Re: proposals for Lists and Seq (ISSUE-77)

On 21/10/11 12:01, Steve Harris wrote:
> On 2011-10-21, at 11:19, Andy Seaborne wrote:
>>
>> On 20/10/11 14:05, Steve Harris wrote:
>>> On 2011-10-20, at 13:47, Sandro Hawke wrote:
>>>
>>>> On Thu, 2011-10-20 at 13:21 +0200, Dan Brickley wrote:
>>>>> On 20 October 2011 13:13, Steve Harris<steve.harris@garlik.com>   wrote:
>>>>>> I wouldn't be comfortable with marking Seq as "archaic" or similar unless there's a viable alternative, and I don't think List counts.
>>>>>
>>>>> Me neither.  Nor "quaint", "twee", "retro" or "regrettable". It's just
>>>>> what it is, with no great mystery or confusion.
>>>>
>>>> Actually, there's a great deal of confusion.  Please do explain -- in
>>>> one sentence for newbies -- why we have both Seq and List, and with Seq
>>>> better supported in RDF/XML and List better supported in Turtle, and how
>>>> someone should decide which to use.
>>>
>>> Seq has the advantage that it's much easier to query with SPARQL. Still not great, but much easier.
>>>
>>> Finding the 3rd member of a list:
>>>
>>> Seq
>>>
>>> SELECT ?m3
>>> WHERE {
>>>    <x>   rdf:_3 ?m3
>>> }
>>
>> If you assume a notion of well-formedness: else:
>>
>> :x rdf:_1 1 ;
>>    rdf:_1 10 ;
>>    rdf:_1 11 ;
>>    rdf:_2 2 ;
>>    rdf:_9 3 .
>
> I don't see how that's an issue - there isn't a 3rd member in that case, which is a bit at odds with the mathematical definition of a Sequence, but a reasonable thing to want to model.
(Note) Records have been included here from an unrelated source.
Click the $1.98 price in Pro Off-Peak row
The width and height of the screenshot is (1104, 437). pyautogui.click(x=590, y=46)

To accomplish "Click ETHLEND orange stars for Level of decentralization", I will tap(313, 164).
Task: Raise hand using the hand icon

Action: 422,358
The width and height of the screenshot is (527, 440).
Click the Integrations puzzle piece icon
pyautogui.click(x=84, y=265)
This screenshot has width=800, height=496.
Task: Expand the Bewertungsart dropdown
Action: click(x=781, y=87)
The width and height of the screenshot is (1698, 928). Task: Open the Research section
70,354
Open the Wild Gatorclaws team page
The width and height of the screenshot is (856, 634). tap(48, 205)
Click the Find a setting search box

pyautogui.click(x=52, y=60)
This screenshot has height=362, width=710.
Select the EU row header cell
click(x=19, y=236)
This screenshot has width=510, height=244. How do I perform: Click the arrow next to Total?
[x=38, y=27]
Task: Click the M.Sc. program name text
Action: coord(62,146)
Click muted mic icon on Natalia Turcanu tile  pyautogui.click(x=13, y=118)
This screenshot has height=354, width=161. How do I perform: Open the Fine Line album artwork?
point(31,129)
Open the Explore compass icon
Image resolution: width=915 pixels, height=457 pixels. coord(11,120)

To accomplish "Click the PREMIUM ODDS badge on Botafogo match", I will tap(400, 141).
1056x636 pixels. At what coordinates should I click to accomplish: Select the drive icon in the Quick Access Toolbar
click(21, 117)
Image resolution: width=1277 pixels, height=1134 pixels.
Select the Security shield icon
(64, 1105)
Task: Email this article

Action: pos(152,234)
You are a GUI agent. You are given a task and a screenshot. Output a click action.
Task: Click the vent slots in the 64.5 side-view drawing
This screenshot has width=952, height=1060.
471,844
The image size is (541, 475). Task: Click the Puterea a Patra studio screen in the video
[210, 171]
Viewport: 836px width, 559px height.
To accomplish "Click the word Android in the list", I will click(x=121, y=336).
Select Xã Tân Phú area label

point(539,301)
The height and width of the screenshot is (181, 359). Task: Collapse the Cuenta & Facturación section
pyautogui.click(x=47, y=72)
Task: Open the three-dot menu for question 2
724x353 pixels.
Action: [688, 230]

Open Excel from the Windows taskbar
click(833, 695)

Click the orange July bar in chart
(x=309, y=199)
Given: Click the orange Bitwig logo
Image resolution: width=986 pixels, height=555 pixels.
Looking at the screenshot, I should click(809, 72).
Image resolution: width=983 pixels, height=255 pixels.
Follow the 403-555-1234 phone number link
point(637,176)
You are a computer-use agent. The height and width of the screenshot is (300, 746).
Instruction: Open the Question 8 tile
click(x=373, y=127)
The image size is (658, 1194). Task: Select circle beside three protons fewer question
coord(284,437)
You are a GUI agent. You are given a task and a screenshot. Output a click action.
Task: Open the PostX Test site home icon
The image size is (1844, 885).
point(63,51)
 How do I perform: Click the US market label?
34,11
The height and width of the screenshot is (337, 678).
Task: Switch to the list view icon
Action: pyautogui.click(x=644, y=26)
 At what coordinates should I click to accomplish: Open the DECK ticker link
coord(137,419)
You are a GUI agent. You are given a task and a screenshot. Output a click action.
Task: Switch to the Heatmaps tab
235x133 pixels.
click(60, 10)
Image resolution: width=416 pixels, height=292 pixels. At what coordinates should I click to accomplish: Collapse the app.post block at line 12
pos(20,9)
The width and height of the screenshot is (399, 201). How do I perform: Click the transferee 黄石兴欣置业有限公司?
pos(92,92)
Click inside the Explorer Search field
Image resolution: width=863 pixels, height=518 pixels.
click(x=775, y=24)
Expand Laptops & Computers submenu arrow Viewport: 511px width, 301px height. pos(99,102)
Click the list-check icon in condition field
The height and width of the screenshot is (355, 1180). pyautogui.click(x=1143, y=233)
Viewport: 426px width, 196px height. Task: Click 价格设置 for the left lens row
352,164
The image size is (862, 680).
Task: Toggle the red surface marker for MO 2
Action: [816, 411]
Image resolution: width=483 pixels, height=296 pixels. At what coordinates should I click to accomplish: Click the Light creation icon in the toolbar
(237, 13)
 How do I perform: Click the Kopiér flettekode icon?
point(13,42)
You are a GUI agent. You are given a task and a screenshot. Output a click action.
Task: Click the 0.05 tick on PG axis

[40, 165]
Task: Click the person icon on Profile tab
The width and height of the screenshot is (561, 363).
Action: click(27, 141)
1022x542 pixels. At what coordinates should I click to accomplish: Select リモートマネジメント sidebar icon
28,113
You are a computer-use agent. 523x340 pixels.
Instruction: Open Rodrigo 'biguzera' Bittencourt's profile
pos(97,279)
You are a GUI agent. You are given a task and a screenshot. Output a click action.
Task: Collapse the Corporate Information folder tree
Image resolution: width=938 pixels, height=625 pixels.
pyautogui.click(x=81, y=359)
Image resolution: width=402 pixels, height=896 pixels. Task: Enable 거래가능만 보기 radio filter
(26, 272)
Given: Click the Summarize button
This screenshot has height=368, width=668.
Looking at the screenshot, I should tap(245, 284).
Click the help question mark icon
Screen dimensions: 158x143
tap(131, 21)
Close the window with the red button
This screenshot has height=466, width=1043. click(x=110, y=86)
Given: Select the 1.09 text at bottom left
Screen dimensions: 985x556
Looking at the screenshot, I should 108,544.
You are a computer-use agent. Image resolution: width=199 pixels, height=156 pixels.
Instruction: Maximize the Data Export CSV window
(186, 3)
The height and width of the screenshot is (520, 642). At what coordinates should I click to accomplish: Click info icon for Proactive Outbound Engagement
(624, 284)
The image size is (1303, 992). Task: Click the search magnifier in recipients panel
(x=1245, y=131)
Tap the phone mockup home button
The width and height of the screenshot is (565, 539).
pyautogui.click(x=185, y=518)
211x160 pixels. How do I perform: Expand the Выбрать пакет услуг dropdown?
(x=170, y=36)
The text does not say anything about the values: it's just a sequence, 
in a weaker sense than an array having slots at 0, 1, 2, ...

[[
the rdf:Seq class is used conventionally to indicate to a human reader 
that the numerical ordering of the container membership properties of 
the container is intended to be significant.
]]

"numerical ordering"

http://www.w3.org/TR/2004/REC-rdf-schema-20040210/#ch_seq

hence the well-formedness idea.

Others see multiple rdf:_1 as meaningful.